- **EXTRACTED ENTRIES**

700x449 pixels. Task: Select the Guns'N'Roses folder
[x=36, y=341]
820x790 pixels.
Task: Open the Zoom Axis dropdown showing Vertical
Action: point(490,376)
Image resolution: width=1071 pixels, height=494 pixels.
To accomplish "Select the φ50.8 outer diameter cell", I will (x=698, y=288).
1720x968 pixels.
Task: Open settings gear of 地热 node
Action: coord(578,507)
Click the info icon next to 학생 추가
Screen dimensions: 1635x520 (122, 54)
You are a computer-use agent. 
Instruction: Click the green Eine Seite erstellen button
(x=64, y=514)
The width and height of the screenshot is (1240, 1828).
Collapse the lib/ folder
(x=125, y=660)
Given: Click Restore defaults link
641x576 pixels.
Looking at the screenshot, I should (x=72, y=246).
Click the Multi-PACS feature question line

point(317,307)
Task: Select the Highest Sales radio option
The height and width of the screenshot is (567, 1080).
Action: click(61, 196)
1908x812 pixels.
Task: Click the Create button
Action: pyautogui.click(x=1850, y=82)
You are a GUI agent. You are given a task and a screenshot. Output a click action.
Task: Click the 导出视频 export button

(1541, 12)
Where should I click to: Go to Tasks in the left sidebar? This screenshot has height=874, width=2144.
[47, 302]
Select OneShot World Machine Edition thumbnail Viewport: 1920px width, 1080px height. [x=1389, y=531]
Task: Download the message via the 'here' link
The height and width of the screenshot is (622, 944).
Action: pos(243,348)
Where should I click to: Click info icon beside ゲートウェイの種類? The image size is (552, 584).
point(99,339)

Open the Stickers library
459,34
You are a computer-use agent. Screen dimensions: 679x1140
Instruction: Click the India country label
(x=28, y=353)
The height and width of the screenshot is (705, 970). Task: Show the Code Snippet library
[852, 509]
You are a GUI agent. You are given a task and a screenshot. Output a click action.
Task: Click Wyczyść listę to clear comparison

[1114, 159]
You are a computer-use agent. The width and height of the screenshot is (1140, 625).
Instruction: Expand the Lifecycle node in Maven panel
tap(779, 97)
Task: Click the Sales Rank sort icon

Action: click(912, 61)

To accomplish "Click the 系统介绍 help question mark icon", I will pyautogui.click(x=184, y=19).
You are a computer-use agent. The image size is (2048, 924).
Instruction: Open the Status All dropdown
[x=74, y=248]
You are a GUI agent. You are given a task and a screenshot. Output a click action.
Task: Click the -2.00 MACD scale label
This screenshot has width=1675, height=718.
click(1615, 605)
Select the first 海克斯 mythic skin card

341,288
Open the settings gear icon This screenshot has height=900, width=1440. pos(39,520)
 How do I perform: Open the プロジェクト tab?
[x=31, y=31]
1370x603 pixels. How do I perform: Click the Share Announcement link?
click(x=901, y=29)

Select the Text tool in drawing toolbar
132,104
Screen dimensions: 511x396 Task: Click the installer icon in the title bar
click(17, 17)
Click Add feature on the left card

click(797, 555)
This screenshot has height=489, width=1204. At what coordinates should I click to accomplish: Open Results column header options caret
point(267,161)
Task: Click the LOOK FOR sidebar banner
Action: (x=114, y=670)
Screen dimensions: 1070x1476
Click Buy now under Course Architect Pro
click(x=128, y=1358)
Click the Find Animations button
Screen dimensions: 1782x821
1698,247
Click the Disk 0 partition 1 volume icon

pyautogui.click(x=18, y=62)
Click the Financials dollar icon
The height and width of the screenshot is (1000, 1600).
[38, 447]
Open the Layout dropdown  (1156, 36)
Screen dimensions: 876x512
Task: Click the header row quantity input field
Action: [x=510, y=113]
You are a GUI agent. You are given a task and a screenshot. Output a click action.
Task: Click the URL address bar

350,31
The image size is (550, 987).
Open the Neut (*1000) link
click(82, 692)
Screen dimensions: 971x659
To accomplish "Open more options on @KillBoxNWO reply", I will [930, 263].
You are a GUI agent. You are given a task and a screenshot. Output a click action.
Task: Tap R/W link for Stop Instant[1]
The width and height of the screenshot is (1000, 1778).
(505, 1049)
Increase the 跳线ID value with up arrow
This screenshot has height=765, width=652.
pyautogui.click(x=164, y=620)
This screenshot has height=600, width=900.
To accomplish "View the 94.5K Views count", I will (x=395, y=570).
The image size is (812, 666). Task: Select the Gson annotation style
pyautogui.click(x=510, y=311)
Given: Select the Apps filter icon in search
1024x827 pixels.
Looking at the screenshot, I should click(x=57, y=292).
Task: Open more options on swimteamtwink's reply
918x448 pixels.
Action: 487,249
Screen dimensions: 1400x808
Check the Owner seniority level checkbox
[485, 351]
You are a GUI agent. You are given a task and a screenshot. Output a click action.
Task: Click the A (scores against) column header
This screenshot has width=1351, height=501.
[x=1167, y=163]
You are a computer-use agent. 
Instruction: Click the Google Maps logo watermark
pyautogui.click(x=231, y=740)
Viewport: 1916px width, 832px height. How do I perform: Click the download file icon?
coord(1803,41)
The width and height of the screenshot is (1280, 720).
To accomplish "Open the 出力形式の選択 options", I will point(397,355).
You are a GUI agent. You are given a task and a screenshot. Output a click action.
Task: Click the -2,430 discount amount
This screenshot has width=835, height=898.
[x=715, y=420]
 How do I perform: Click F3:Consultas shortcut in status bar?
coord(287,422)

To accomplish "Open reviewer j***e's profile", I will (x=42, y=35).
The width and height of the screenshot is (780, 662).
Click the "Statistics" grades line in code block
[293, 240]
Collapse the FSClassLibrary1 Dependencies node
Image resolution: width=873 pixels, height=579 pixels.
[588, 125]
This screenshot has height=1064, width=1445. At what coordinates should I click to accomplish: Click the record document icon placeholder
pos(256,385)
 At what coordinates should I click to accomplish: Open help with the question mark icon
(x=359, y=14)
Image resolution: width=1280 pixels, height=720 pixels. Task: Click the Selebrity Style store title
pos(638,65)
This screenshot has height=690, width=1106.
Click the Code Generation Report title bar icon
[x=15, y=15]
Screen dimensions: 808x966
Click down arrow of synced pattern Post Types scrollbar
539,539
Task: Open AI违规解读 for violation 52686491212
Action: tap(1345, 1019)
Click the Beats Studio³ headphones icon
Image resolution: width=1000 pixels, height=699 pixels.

- **EXERCISE OBJECTIVE**
Which lines in the listing above hold the word "computer"? Show each of them.

- **OUTPUT BELOW**
You are a computer-use agent. 
You are a computer-use agent. Screen dimensions: 679x1140
You are a computer-use agent. The width and height of the screenshot is (1140, 625).
You are a computer-use agent. The image size is (2048, 924).
You are a computer-use agent. 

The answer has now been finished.